Monday, April 23, 2007

Quickies: A correction and U.S. attorneys

A correction: For a couple of days, I had posted here a very brief commentary on what appeared to be a new magazine started by the publishers of the Minneapolis Star Tribune.

I made an error in taking at face value a news release without further checking -- something I know better than to do, but did anyway.

As I read it, the news release gave the impression that the Strib was involved in the magazine. It is not. I apologize.


Most news operations have ignored, or nearly so, the very core of the story about the firing of eight U.S. attorneys by Alberto Gonzales's wholly politicized Justice Department.

At the root of the situation – the real reason the eight had the can tied to their tails – is the Republican Party's big effort to disenfranchise large segments of the population that lean heavily to voting for Democrats – blacks, Hispanics and others.
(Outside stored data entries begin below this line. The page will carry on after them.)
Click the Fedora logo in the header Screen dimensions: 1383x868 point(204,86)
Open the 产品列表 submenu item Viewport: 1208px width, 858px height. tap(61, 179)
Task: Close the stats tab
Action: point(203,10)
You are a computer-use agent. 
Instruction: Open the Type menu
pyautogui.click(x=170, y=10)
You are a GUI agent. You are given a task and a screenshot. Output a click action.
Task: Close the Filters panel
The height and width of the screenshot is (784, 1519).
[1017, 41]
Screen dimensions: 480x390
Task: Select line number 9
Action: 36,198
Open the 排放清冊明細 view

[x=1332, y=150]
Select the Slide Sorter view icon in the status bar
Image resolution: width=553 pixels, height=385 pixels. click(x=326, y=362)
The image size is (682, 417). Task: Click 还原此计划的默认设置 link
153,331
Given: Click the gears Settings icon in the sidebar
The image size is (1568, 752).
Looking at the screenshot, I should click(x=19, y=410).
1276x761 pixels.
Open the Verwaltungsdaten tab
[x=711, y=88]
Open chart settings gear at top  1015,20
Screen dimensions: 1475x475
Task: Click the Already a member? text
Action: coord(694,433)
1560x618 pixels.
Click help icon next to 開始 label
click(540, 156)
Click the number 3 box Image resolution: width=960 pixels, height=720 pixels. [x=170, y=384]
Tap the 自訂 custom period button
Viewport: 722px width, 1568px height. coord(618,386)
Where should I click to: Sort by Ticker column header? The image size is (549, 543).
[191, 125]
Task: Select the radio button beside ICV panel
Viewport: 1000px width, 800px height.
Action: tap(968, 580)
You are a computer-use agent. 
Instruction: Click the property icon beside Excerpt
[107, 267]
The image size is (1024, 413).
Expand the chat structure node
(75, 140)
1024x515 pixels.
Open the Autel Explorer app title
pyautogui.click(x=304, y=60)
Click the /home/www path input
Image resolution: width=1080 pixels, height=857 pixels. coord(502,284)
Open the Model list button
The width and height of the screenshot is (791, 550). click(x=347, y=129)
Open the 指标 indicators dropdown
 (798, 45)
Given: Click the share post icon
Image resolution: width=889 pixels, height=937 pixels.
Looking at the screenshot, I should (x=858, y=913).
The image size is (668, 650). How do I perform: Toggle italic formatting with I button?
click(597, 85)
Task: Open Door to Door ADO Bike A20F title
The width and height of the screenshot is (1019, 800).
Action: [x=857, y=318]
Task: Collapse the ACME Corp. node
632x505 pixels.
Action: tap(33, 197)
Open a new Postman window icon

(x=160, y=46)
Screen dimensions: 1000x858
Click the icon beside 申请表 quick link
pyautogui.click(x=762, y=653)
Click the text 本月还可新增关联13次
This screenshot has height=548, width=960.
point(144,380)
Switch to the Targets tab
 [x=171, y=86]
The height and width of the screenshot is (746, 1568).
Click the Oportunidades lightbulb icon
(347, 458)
The Bush crowd, and thus Gonzales and his crony/employees, went after the eight fired attorneys because they declined to make weak or entirely false prosecutions that could be expected to frighten certain voters away from the polls. The move also served to intimidate U.S. Attorneys who weren't fired.

Several of them got the message and did the political bosses' bidding. Steven Biskupic, U.S. attorney in Wisconsin, played the political game big time. He indicted 14 black Milwaukee residents for voting illegally and got big headlines with the move. Nine of his cases were either dismissed or lost in court – a rotten record compared with most prosecutions by U.S. attorneys, which normally win 90 percent of their cases. None of the other cases proved to involve any kind of organized effort at fraud.

Biskupic still has his job, however.

And this goes on while the Republicans pursue bills supposedly designed to end almost nonexistant voter cheating (as shown by several studies) but which really are designed to accomplish the same thing as the mostly groundless prosecutions: to intimidate and frighten crowds of voters who can be expected to vote for Democrats.


The April 23 New York Observer carried an article by Joe Conason about the story behind the story.